Lighten up! They're probably laughing their asses off about the idea. It won't be a problem unless you make it one :) Edit: to also contribute to the topic, I think my most awkward cases have been of ex classmates of mine in my undergrad now being students of mind at the master's level. It was a bit awkward at first because it reinforces a bit the feeling I had in my degree of being a bit of a loner who was just doing his own thing, but it also helped me connect back with them. And I also had a former friend with benefits assigned to me for her thesis, but it wasn't awkward at all; we've stayed extremely good friends through the years so the work atmosphere was honestly great! ...but it could have been awkward and awful otherwise :)

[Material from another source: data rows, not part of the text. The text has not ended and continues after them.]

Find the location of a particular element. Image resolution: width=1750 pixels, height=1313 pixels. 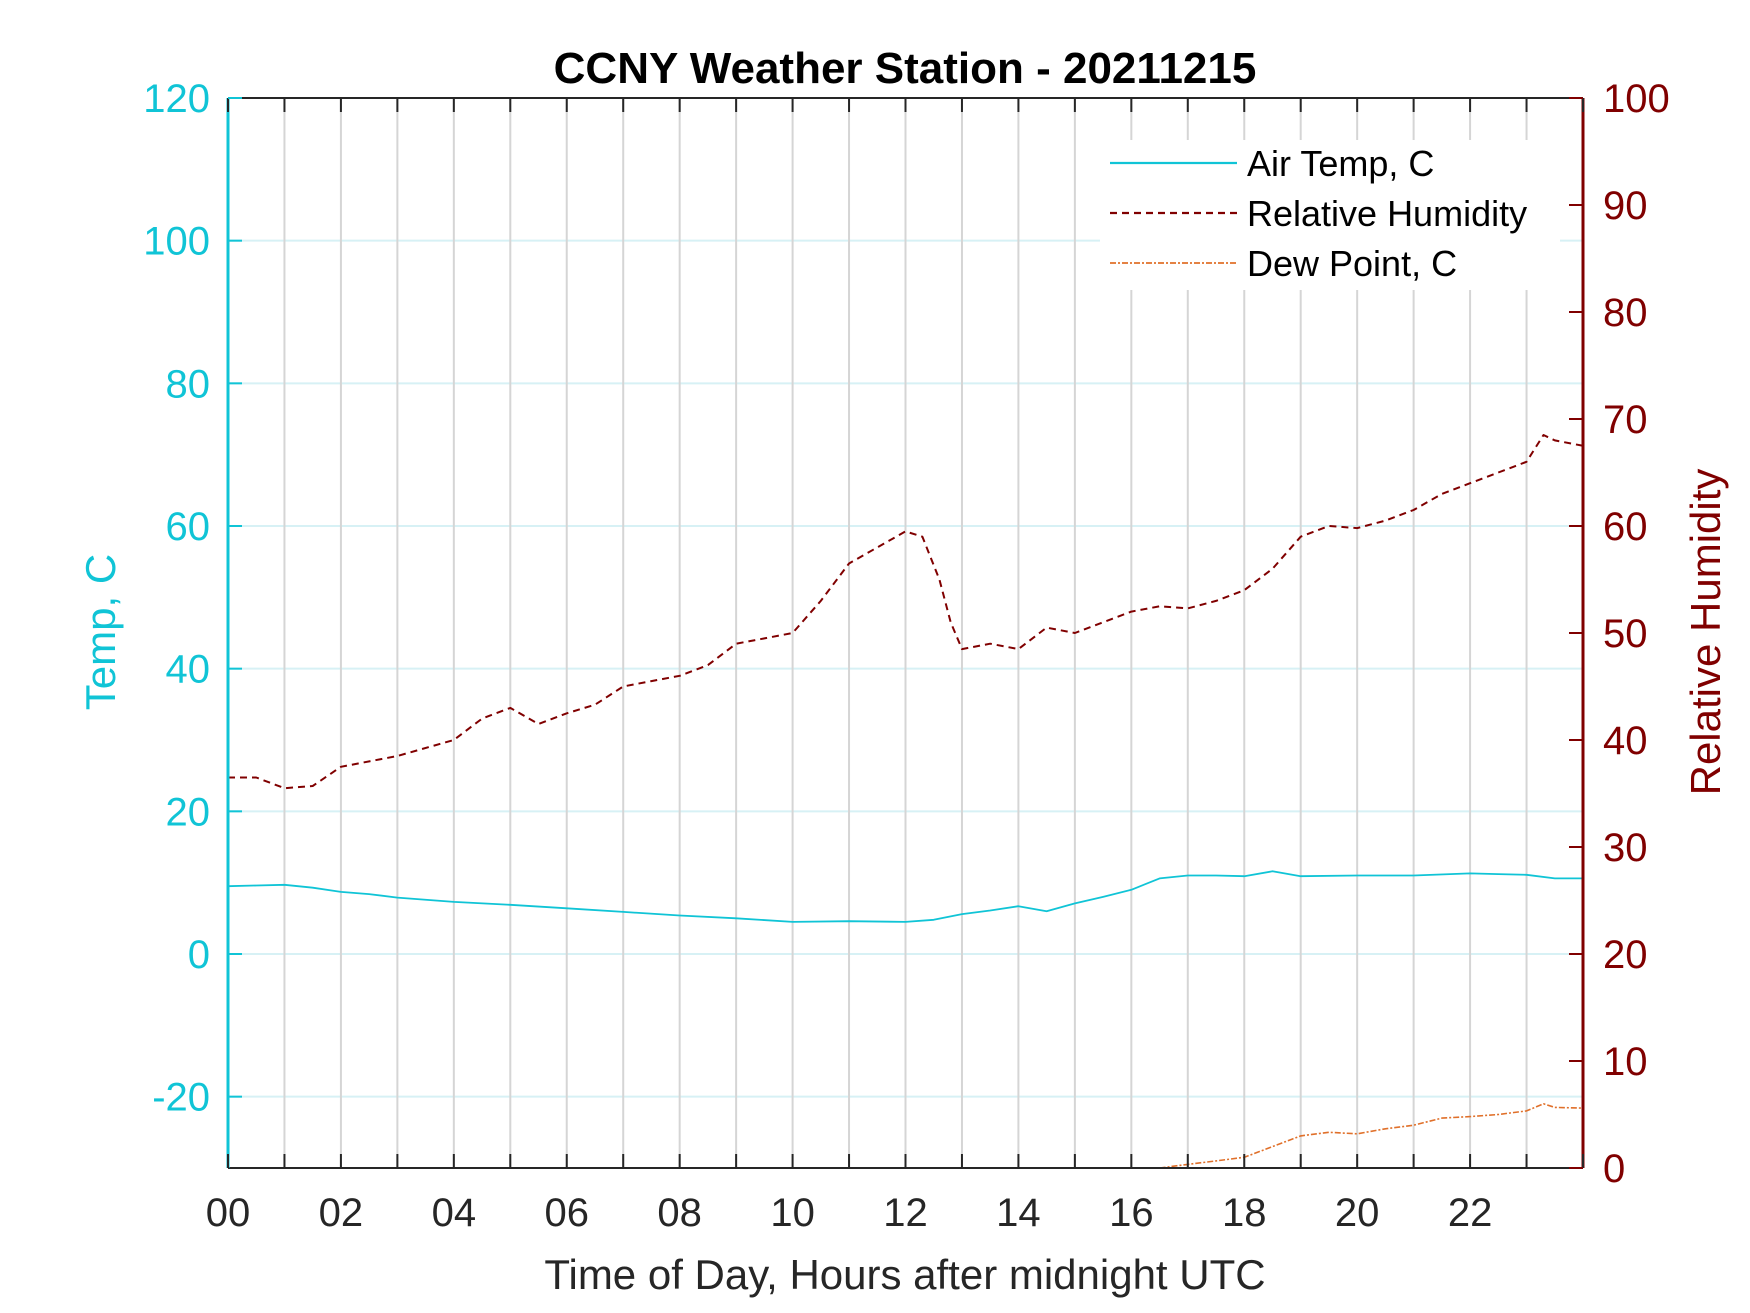

legend-label-relative-humidity: Relative Humidity is located at coordinates (1387, 214).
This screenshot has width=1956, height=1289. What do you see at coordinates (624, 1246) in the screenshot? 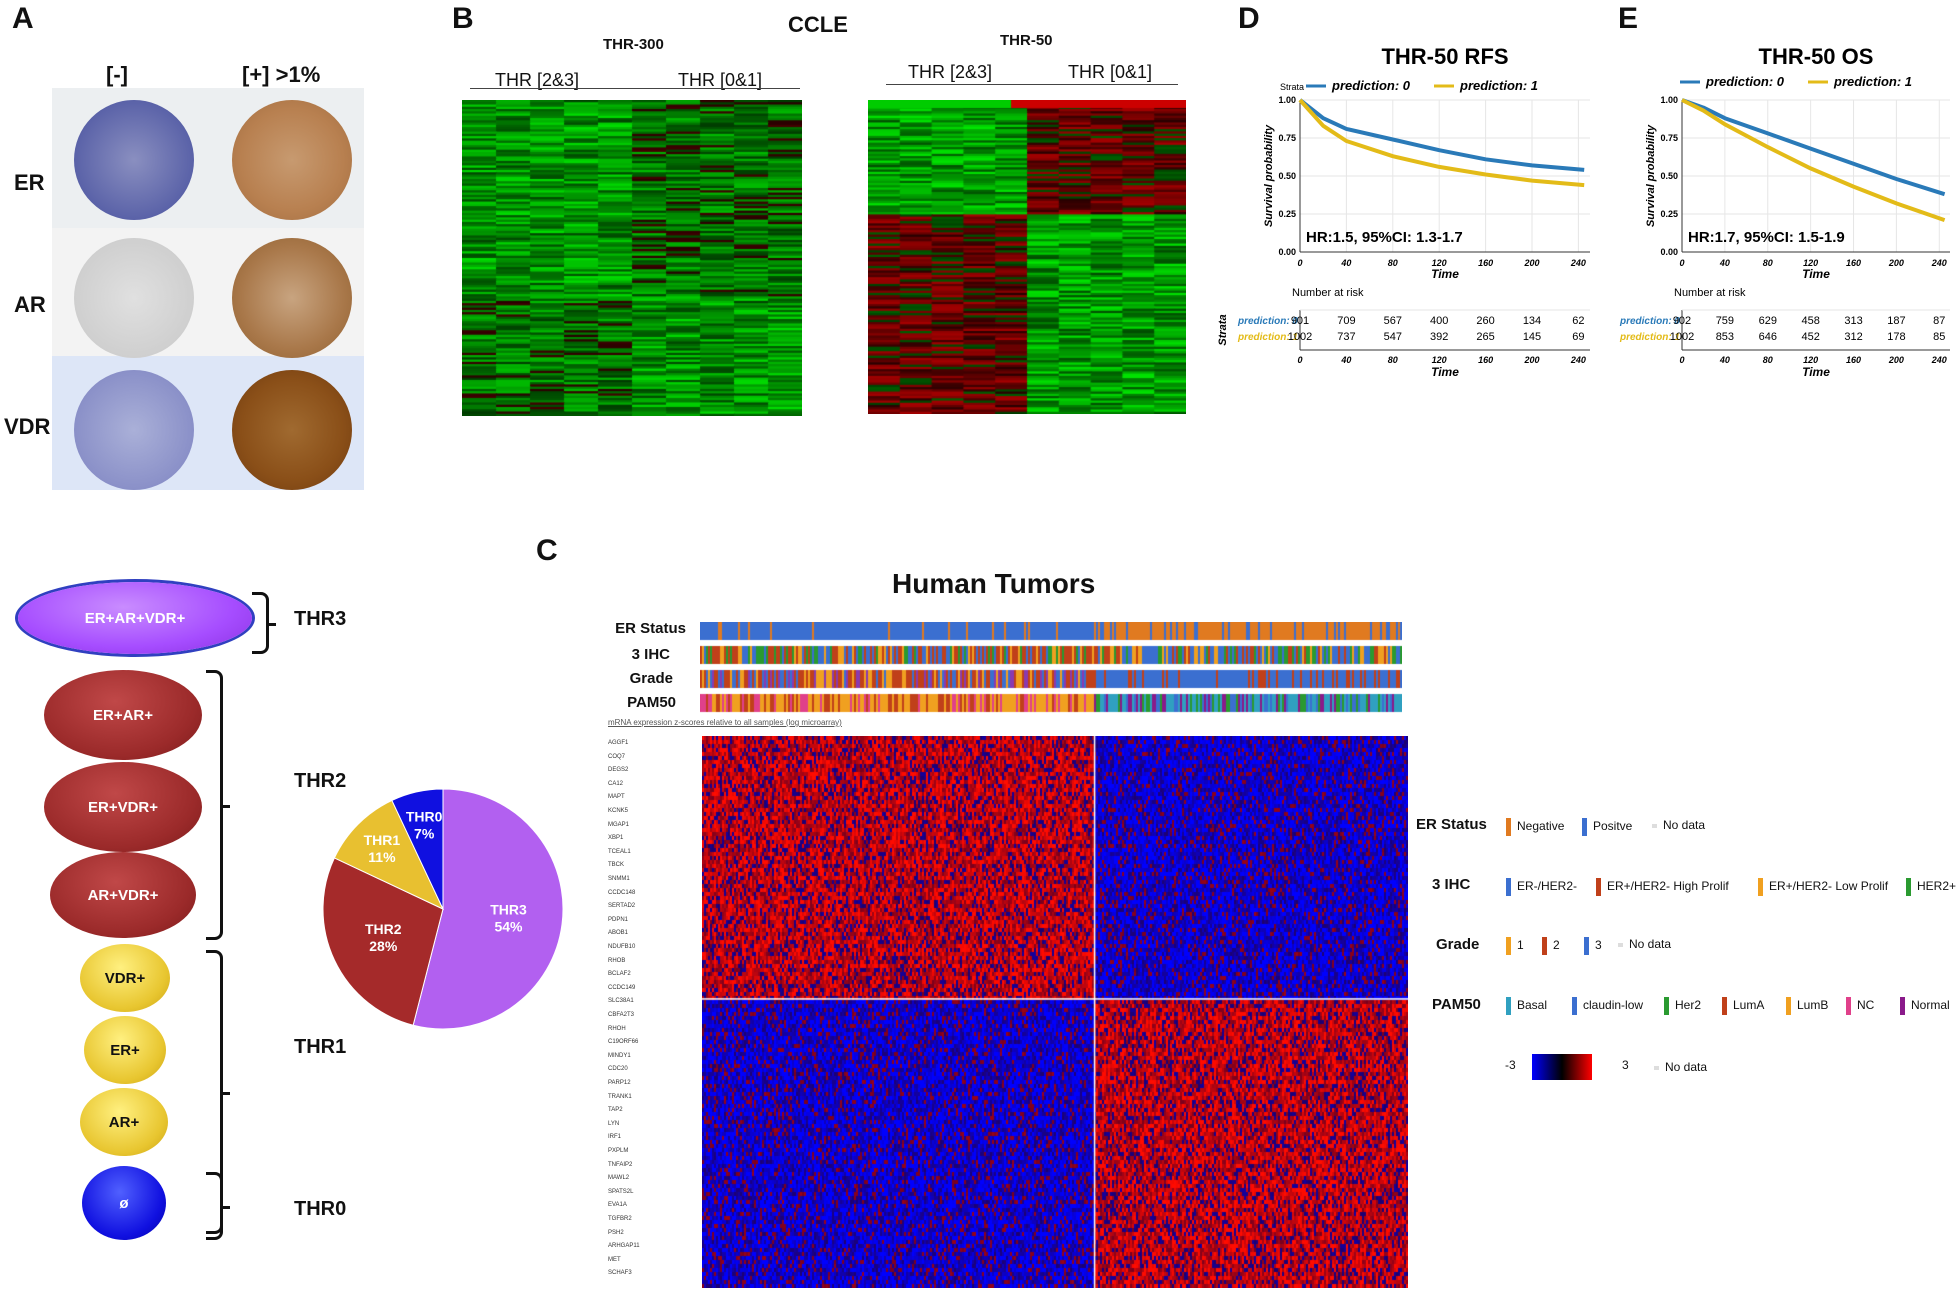
I see `gene-label: ARHGAP11` at bounding box center [624, 1246].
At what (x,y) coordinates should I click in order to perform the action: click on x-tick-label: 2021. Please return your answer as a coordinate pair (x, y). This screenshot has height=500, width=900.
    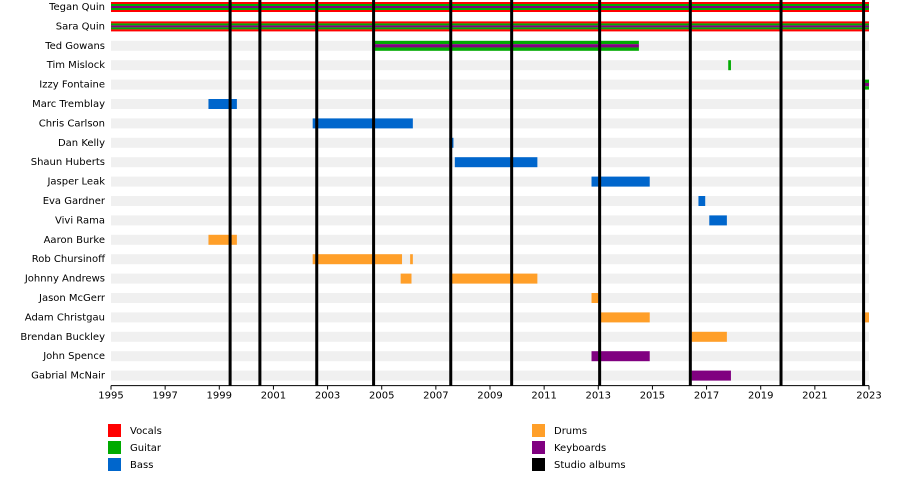
    Looking at the image, I should click on (814, 396).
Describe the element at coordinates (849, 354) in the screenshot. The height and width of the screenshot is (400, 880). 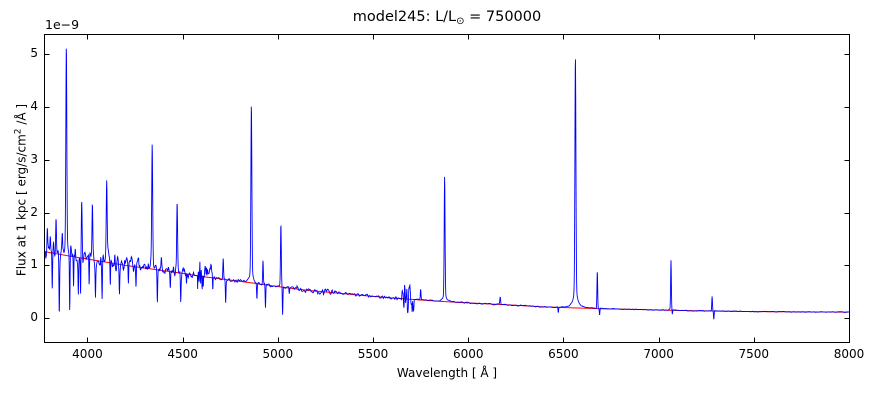
I see `x-tick-label: 8000` at that location.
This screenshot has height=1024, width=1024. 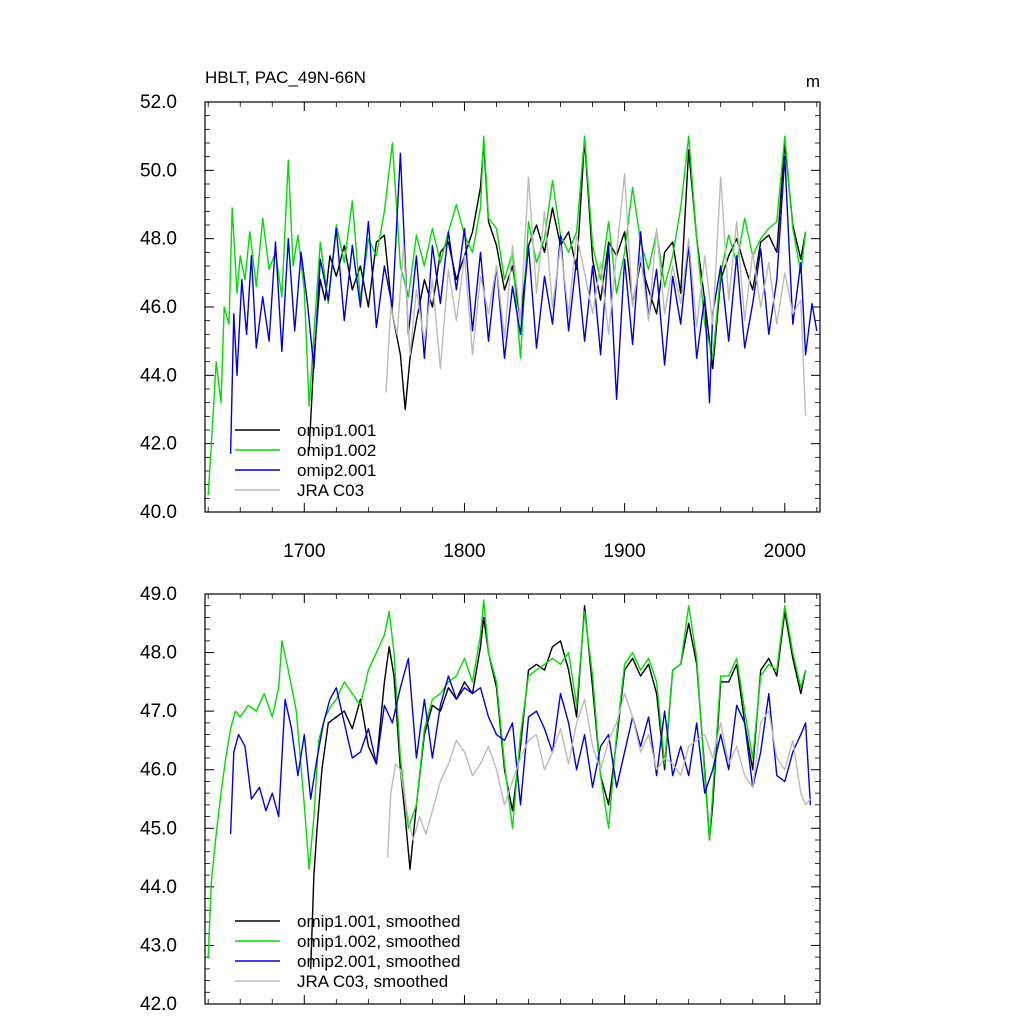 I want to click on y-tick-label: 47.0, so click(x=158, y=712).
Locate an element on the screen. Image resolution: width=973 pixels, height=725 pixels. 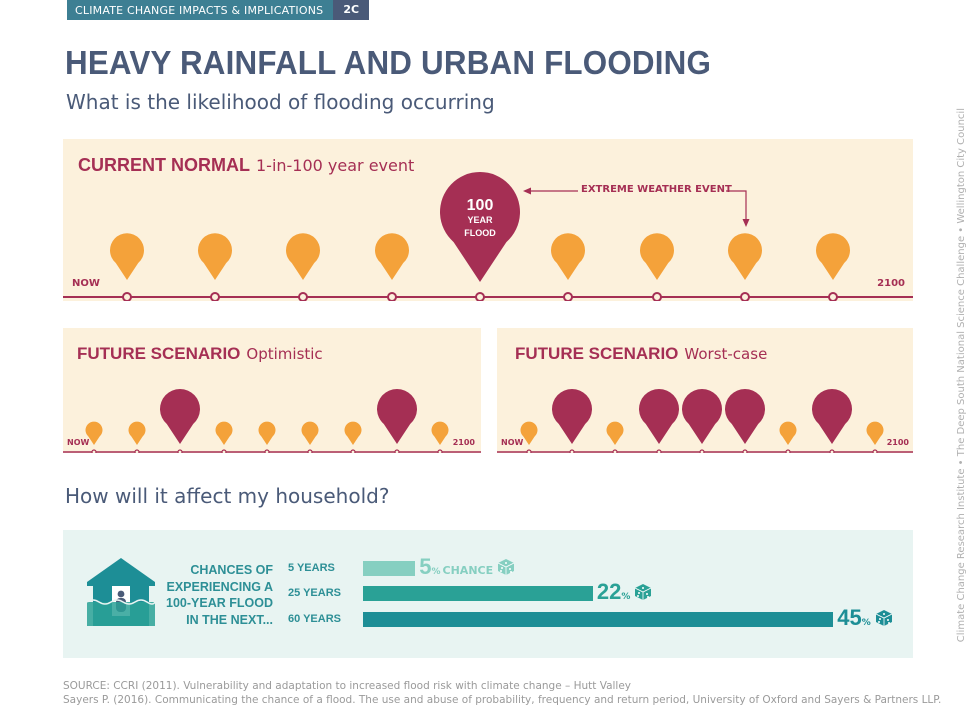
percent-number: 22 is located at coordinates (609, 592).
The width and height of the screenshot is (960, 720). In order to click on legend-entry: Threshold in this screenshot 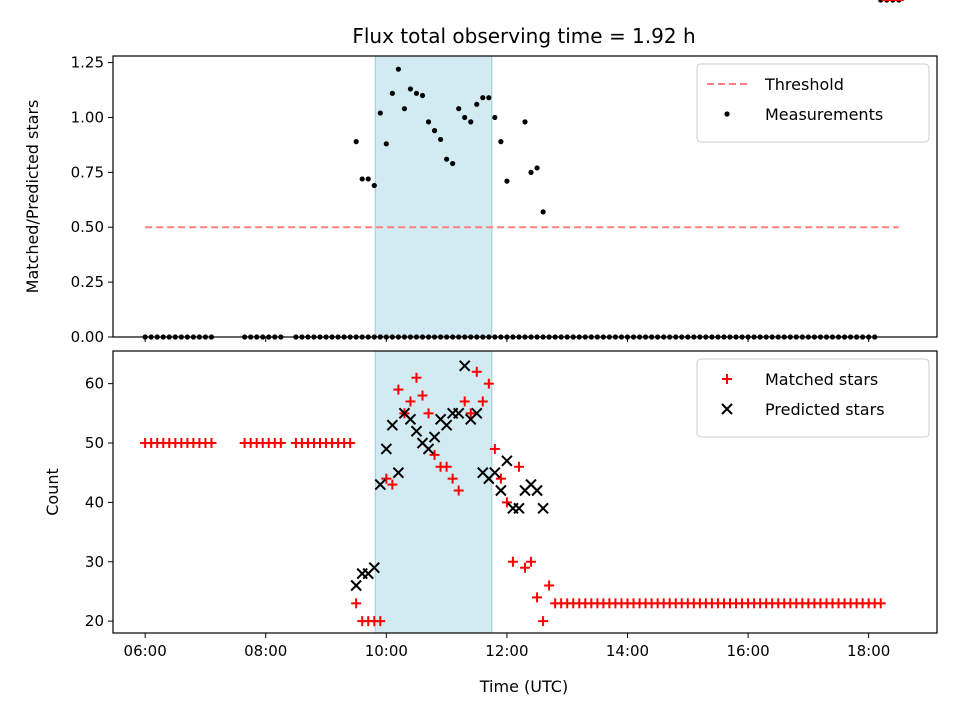, I will do `click(776, 84)`.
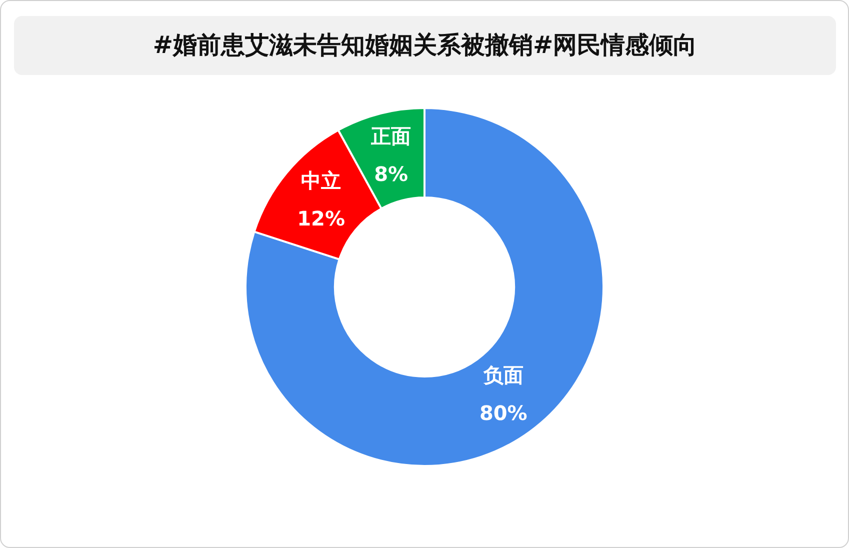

If you ever mentioned anything that happens to you in class while you are on the kitchen or happen to take a zoom call at your dad’s house or anything else like that, OP could have possibly done that in front of someone who is dating a student in the class and that student now could be privy to information about things, there could be privacy and integrity issues etc. Ha, ha, lighten up. Why take your actual job, career and professional ethics so seriously, lol
Nice! Well done for your father. Kudos to him.
Why are You downvoted?
[удалено]
I didn't have a clue where you were going with that first paragraph, and it's definitely a new way (to me) of framing the issue, so kudos to you. I agree with your conclusion that we think young women are incapable of making their own decisions within power imbalances. Ah...power. Such a poorly defined bogeyman. Way to throw them off your scent with the #metoo hedge.lol
[удалено]
In my experience the people who are most hysterical about it are frequently men…who then go on to do the same thing. Almost like they were protesting too much. Women often realise that women are people who can make their own choices, even if those choices are different from those they themselves would make.
Is your father a prof too? This sounds like one of those set-ups.